Wednesday, June 10, 2015

The Little Paris Bookshop

Title:  The Little Paris Bookshop
Author:  Nina George
Publication Information:  Crown. 2015. 400 pages.
ISBN:  0553418777 / 978-0553418774

Book Source:  I received this book as a publisher's galley through NetGalley free of cost in exchange for an honest review.

Opening Sentence:  "How on earth could I have let them talk me into it?

Favorite Quote:  "Reading makes people impudent, and tomorrow's world is going to need some people who aren't shy to speak their minds, don't you think?"

Monsieur Jean Perdu is lost, by name and in life. The word "perdu" means "lost" in French. A lost bookseller in a bookshop in Paris - The description is a perfect hook to draw a reader in.

The book starts off really strong. Monsieur Perdu runs a bookshop, the Literary Apothecary, on a barge in the Seine. He sells books as medicine to his customers In conversation, he is able to hear their deepest needs and desires. He refuses to sell them what they think they want and then finds just the right book for what ails them. I love the idea of books as medicine; I have quite a medicine closet of my own, being drawn to different authors and books depending on what is going on in my life. The book includes an appendix with some of Monsieur Perdu's prescriptions:

  • The Hitchhiker's Guide to the Galaxy is "effective in large doses for treating pathological optimism or a sense of humor failure."
  • Moby-Dick is "for vegetarians" and may cause a "fear of water."
  • 1984 by George Orwell is "past its sell-by date."

The knowledge and love of books and a sense of humor shines through in these prescriptions.

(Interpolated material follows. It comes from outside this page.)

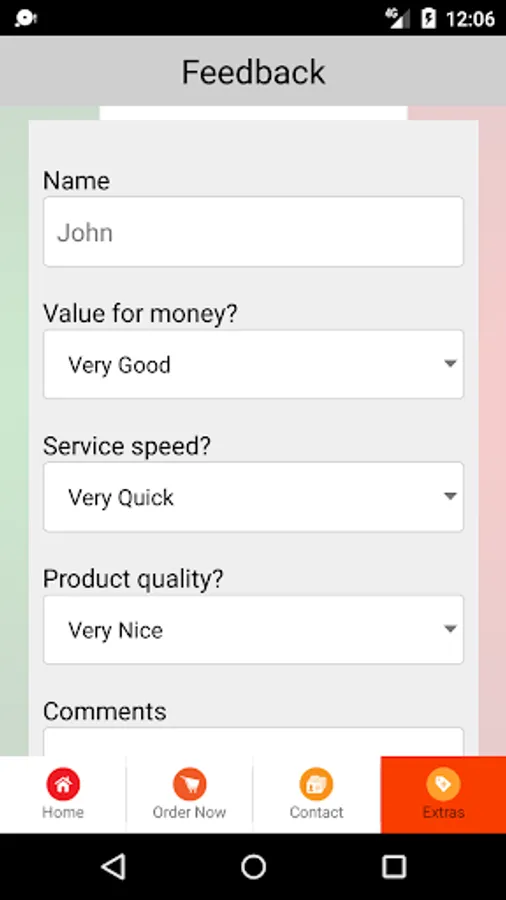Tap the Android back triangle icon
Screen dimensions: 506x900
tap(114, 866)
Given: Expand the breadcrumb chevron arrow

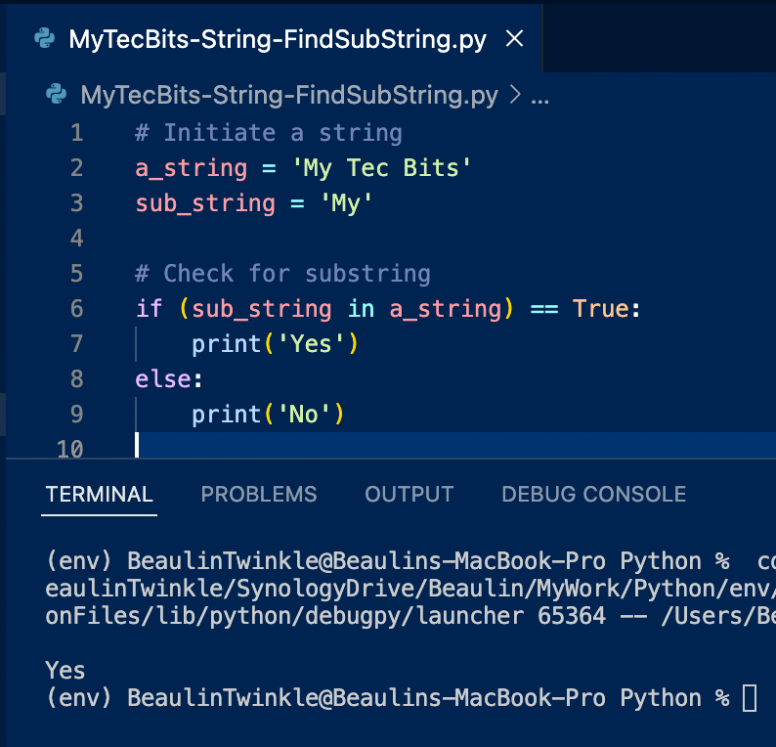Looking at the screenshot, I should coord(515,94).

Had the book stuck with this theme, who knows where it may have ended. Unfortunately, this book turns in a completely different direction. It follows Monsieur Perdu, who has been able to find a book for what ails everyone except for him. He pines for a love years ago; he lives a solitary life holding on to his sadness, in effect building a life around that sadness.

A found letter jars his life, making him realize that all may not have been as he thought. On an impulse, he starts on a grand adventure to recover what he lost. The remainder of the book is about his romance, and the characters he meets along the way.

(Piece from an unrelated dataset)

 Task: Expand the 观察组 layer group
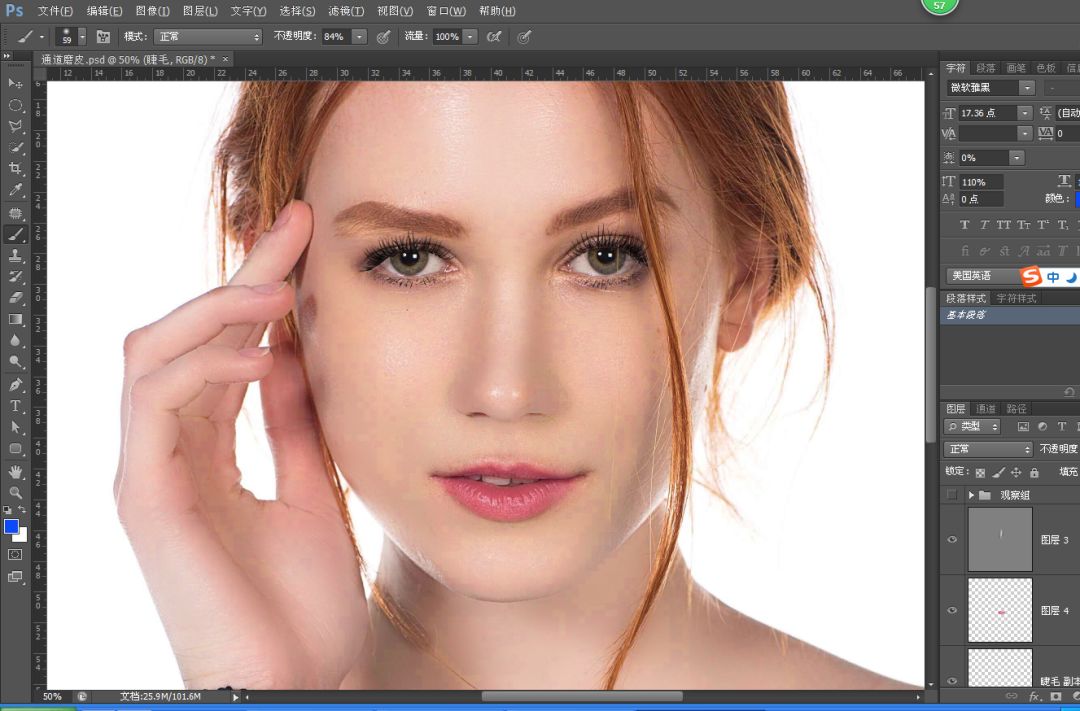pyautogui.click(x=971, y=495)
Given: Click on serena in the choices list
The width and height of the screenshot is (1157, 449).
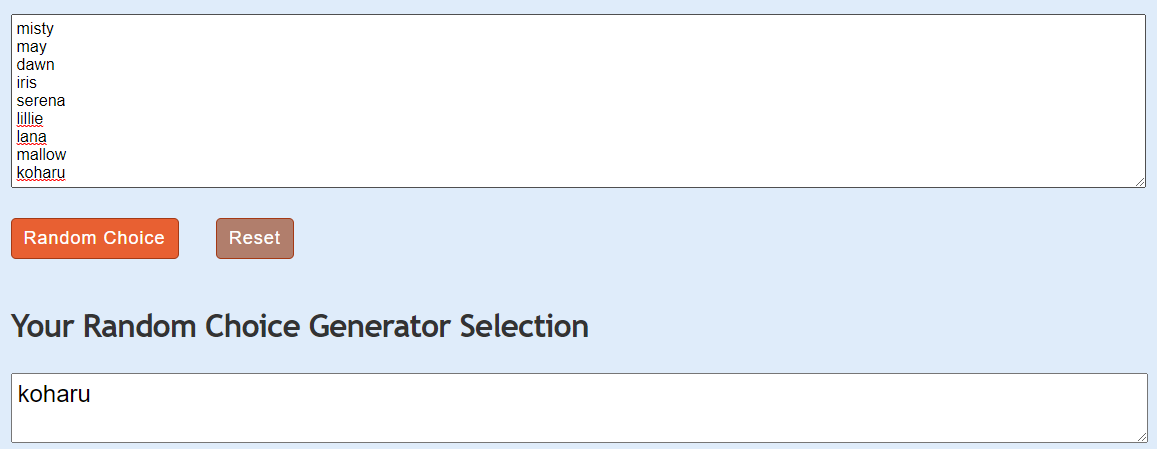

Unfortunately, I find his love story neither believable nor particularly engaging. Essentially, this is the story of one woman who openly loves two men and believes that "love doesn't need to be restricted to one person to be true." Both men seem perfectly accepting of both relationships. Of course, complications exist, but that is still the essence of the love story. Monsieur Perdu spends a large part of his life pining over someone who describes herself as "the voracious want-it-all."

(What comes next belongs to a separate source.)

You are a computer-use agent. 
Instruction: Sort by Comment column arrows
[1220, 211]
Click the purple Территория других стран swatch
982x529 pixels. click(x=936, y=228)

When he discovers the letter and the truth, it's as if he has been released from his bond of sadness. That release is understandable. After years, a question has been answered; guilt may remain, but the sadness of being left is gone. What is less understandable is that he seems to immediately begin a new relationship. At one point, he gets the following advice, "Do you know that there's a halfway world between each ending and each new beginning? It's called the hurting time, Jean Perdu. It's a bog; It's where your dreams and worries and forgotten plans gather. Your steps are heavier during that time. Don't underestimate the transition, Jeanno, between farewell and new departure. Give yourself the time you need. Some thresholds are too wide to be taken in one stride." The book depicts Jean Perdu and his new love as two lost and grieving souls coming together and finding comfort in each  other. Given how he has lived his life, the abruptness of this relationship - the quick jump from ending to beginning - seems out of character.

 A story about a love affair with books turns into the story of a romance. How disappointing.